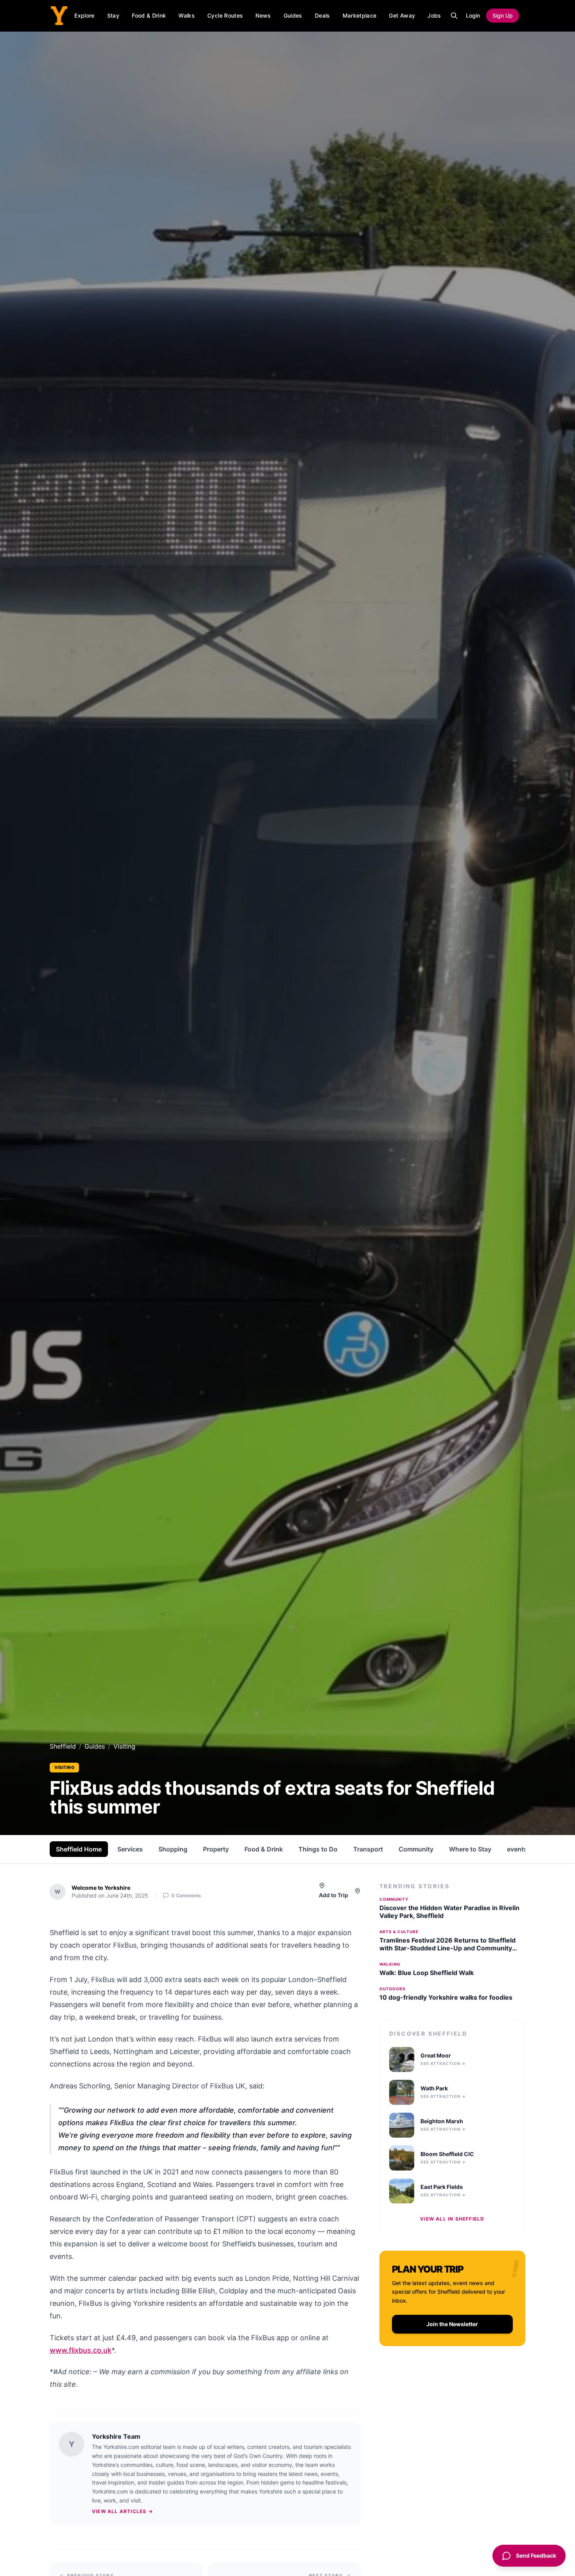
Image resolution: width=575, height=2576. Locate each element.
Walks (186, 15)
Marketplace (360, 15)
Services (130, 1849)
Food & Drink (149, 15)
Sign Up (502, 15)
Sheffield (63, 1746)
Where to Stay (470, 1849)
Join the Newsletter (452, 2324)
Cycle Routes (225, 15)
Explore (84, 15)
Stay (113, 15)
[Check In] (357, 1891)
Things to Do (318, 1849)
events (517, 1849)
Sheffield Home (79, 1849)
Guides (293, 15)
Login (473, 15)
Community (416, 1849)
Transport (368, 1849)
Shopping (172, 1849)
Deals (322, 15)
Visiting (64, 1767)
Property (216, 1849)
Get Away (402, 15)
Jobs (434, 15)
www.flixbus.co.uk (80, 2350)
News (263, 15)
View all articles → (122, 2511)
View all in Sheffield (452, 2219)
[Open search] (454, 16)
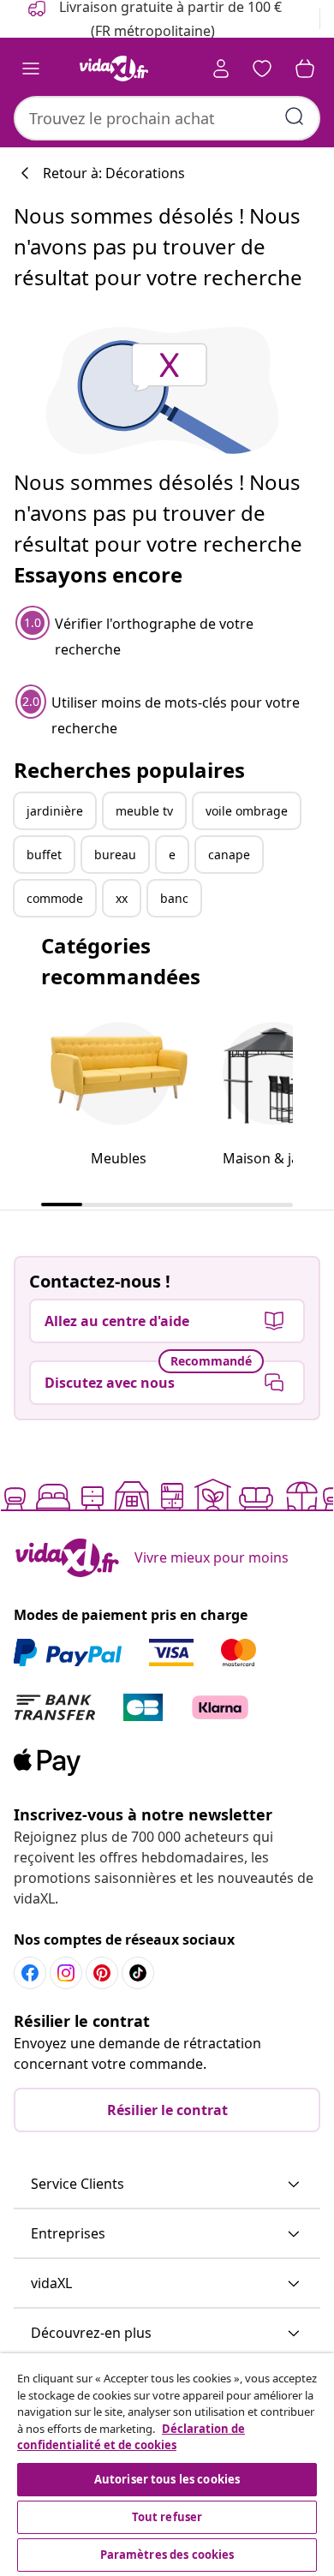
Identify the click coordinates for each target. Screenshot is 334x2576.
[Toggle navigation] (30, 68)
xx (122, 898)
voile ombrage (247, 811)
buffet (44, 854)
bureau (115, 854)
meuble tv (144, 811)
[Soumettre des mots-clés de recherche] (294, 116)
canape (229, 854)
________________________________________
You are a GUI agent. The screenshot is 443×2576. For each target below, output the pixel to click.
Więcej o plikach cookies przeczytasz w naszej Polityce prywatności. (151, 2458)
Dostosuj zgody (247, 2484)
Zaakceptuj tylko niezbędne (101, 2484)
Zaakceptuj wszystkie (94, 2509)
________________________________________
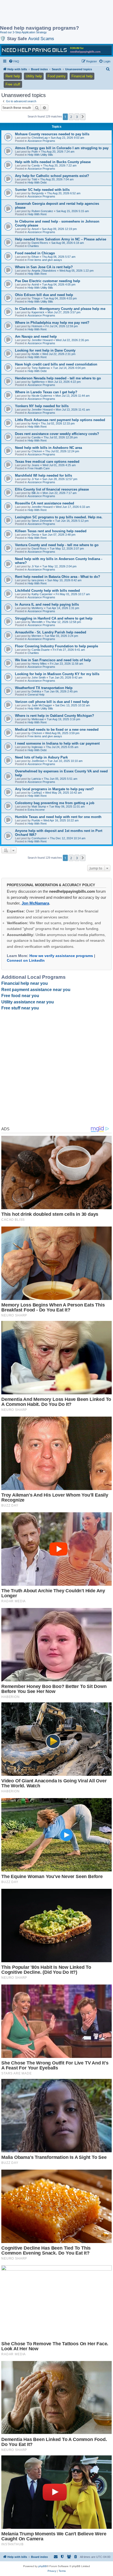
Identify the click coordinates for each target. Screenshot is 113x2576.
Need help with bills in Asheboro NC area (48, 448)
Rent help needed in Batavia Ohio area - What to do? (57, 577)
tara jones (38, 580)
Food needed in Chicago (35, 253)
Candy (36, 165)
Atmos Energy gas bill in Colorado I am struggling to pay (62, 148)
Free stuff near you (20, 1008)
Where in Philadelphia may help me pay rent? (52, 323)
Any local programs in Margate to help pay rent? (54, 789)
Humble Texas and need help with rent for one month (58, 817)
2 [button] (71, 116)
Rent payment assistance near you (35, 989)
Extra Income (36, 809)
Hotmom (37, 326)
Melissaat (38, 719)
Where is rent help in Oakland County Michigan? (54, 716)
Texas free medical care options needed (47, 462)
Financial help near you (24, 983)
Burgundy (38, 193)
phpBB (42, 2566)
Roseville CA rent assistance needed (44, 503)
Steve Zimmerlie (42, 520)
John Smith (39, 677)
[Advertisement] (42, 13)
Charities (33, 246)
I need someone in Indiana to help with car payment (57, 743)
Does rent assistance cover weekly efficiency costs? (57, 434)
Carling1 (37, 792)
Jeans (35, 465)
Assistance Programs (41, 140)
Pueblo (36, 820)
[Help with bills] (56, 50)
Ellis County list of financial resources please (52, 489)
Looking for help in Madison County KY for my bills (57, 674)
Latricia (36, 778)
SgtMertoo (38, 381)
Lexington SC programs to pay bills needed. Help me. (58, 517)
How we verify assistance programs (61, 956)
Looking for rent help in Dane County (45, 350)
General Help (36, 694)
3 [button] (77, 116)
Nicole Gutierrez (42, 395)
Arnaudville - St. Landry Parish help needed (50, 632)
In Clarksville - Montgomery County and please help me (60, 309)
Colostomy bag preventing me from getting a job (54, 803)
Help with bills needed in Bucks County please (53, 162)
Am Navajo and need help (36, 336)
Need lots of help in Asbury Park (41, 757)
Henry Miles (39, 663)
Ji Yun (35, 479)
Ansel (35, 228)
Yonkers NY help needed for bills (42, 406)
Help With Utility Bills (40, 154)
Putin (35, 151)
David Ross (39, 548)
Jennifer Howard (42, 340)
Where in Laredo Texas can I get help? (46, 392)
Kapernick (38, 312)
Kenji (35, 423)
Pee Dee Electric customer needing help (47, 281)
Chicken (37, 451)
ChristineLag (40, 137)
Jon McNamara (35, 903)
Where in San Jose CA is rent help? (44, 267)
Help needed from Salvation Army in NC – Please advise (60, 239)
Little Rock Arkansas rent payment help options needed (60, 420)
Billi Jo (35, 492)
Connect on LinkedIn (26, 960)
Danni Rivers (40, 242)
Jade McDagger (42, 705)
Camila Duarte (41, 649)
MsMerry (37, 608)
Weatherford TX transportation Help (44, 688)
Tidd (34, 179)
________________________________________
__WHAT IS BEING ASKED__. Both end lines included, restate word for word the lines above from the line with "Colostomy bag preventing" to the line with "Help needed from", and nothing else.

__THE ANSWER__.
Colostomy bag preventing me from getting a job (54, 803)
Help with bills needed in Bucks County please (53, 162)
Am Navajo and need help (36, 336)
Need lots of help in Asbury Park (41, 757)
Henry Miles (39, 663)
Ji Yun (35, 479)
Ansel (35, 228)
Yonkers NY help needed for bills (42, 406)
Help With Utility Bills (40, 154)
Putin (35, 151)
David Ross (39, 548)
Jennifer Howard (42, 340)
Where in Laredo Texas can I get help? (46, 392)
Kapernick (38, 312)
Kenji (35, 423)
Pee Dee Electric customer needing help (47, 281)
Chicken (37, 451)
ChristineLag (40, 137)
Jon McNamara (35, 903)
Where in San Jose CA is rent help? (44, 267)
Help needed from Salvation Army in NC – Please advise (60, 239)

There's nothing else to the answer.